His views on the war didn’t change much, except for a sour amusement that the situation had turned so bad so fast. On his blog, he called the Army “the greatest terrorist network in the world,” but his anger seemed to have subsided, probably because he had never considered himself much of a soldier to begin with. “I was just a guy looking for an adventure and a way to continue my education,” he emailed me when we got back in touch in the spring of 2009. He added IVAW to his MySpace page, thought about bicycling across Texas to join the protest of gold star mother Cindy Sheehan outside George W. Bush’s ranch, but didn’t, and that was the extent of his activism. Glad to be back in civilian life, he began studying for his master’s degree in exercise physiology on the GI bill and resumed the intensive mountain biking regimen that he loved.

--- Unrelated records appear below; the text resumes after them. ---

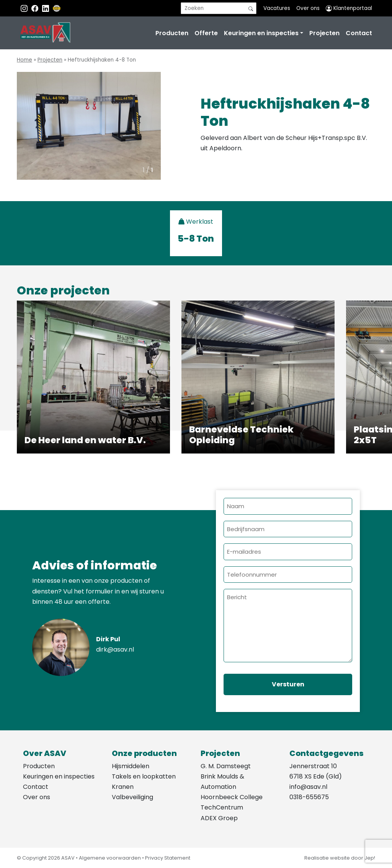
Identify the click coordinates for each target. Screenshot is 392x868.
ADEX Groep (219, 818)
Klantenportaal (349, 8)
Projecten (324, 33)
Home (24, 60)
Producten (172, 33)
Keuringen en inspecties (261, 33)
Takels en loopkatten (144, 776)
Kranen (122, 787)
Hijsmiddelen (131, 766)
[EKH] (57, 8)
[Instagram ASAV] (25, 8)
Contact (359, 33)
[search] (219, 8)
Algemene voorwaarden (110, 858)
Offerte (206, 33)
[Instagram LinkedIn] (46, 8)
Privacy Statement (168, 858)
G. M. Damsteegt (225, 766)
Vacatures (277, 8)
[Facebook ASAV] (36, 8)
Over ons (308, 8)
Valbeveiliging (132, 797)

Then on April Fool’s Day 2006, he was notified that he was being recalled for Individual Ready Reserve (IRR) duty. Typically, soldiers sign a contract for four years active duty and four inactive; when they are honorably discharged from active duty, they go on the IRR rolls for the remaining years, but receive no pay and are essentially done with the Army. However, in 2004, when the Army started having trouble filling its ranks, it began ordering those in the IRR to report for duty.

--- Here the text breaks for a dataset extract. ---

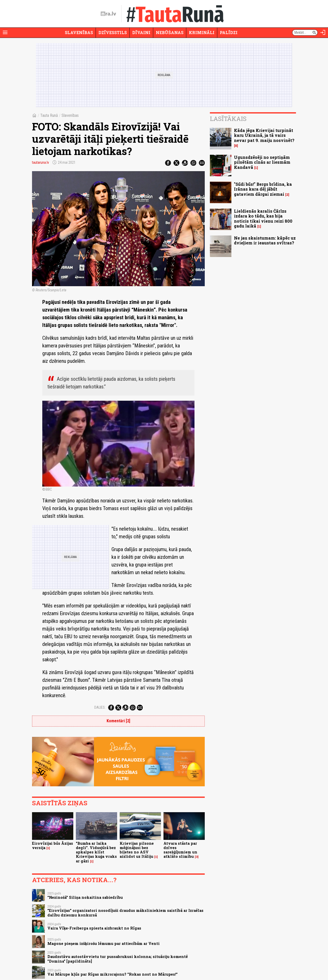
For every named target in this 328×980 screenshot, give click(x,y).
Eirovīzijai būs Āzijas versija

“I freaked out,” Wilson emailed me a few years after a fat packet of orders had arrived in his mailbox. He was fairly confident that a bad knee would save him from redeployment, but the orders required him to go to Fort Jackson in South Carolina and put his life on hold while he waited to find out. At Fort Jackson, he got lucky: the doctor who interviewed him had also been called back on IRR and wasn’t happy about it. Wilson convinced the doctor that releasing him was in the best interest of the Army and he was sent home. But the recall had forced him to pull out of his graduate program and he never finished his thesis. Instead, he returned to his original plan and got certified to teach science in high school.

So in the end, he got out of the army the way most soldiers do: by completing his contract. He’s not sorry he enlisted, he reports, but not sorry he applied for CO either. “I wanted to serve my country,” he concludes in one email, then adds in another, “Americans were sold a bill of goods in regards to Iraq/Afghanistan. I think the military was betrayed even more than the people of America.... I just wanted to do what was right. I wanted to maintain my integrity and the only way I saw to do that (other than requesting that they throw me in jail) was to file as a CO.”